Nurs Open. 2026 Jun;13(6):e70622. doi: 10.1002/nop2.70622.

ABSTRACT

AIMS: This study aimed to identify the discharge readiness level of ambulatory surgery patients and examine the effects of these variables on the discharge readiness of ambulatory surgery patients.

DESIGN: A cross-sectional quantitative design was used.

METHODS: A convenience sample of 212 patients undergoing ambulatory surgery between January 2022 and June 2023 was enrolled. Discharge readiness, quality of discharge teaching, health literacy and family support were measured. Pearson correlation and multiple linear regression were used to examine associations and explanatory factors.
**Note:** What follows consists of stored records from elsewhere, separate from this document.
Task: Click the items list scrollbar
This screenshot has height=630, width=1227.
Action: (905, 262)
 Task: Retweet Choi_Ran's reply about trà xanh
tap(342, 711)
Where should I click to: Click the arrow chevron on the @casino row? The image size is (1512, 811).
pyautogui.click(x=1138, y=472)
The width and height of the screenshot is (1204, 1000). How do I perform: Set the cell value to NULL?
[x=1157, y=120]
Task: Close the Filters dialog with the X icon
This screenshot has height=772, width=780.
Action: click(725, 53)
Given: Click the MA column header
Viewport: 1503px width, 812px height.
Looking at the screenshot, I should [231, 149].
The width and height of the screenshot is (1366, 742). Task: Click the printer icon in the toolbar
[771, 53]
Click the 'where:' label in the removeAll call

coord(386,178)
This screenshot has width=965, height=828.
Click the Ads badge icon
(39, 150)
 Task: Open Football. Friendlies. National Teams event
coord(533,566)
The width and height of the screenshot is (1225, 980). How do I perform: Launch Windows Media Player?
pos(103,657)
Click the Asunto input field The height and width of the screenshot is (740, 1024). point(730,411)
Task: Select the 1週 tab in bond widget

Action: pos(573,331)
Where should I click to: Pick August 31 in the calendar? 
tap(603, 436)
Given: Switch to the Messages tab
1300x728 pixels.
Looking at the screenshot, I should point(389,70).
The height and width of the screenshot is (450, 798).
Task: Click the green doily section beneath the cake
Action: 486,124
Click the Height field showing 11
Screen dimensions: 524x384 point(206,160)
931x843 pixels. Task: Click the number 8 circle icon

RESULTS: It was determined that the discharge readiness of patients with ambulatory surgery was at a medium level (91.10 ± 8.53). Discharge readiness was positively associated with quality of discharge teaching (r = 0.703, p < 0.01), health literacy (r = 0.503, p < 0.01) and family support (r = 0.305, p < 0.01). Stepwise multiple linear regression showed that quality of discharge teaching (β = 0.613, p < 0.001), health literacy (β = 0.205, p < 0.001), surgical specialty (ophthalmology: β = 0.370, p < 0.001; otorhinolaryngology: β = 0.138, p = 0.002), age groups (45-59 years: β = -0.106, p = 0.012; 75-89 years: β = -0.175, p < 0.001), family support (β = 0.112, p = 0.007), living arrangement (β = 0.101, p = 0.011) and occupation (retirement: β = -0.095, p = 0.041) were significantly associated with discharge readiness. The final model was statistically significant (adjusted R2 = 0.682), explaining 68.2% of the variance in discharge readiness.

CONCLUSION: Discharge readiness of ambulatory surgery patients was moderate. The quality of discharge teaching, health literacy, surgical specialty (ophthalmology, otorhinolaryngology), age groups (45-59 and 75-89 years), family support, living arrangement and occupation (retirement), which cover multiple dimensions such as spanning personal, environmental, family and therapeutic factors, were associated with discharge readiness.

PATIENT OR PUBLIC CONTRIBUTION: Data were collected via questionnaire from participants. Findings can inform personalised discharge preparation programs to improve the discharge readiness of day surgery patients.

REPORTING METHOD: This study was reported in accordance with the STROBE guidelines.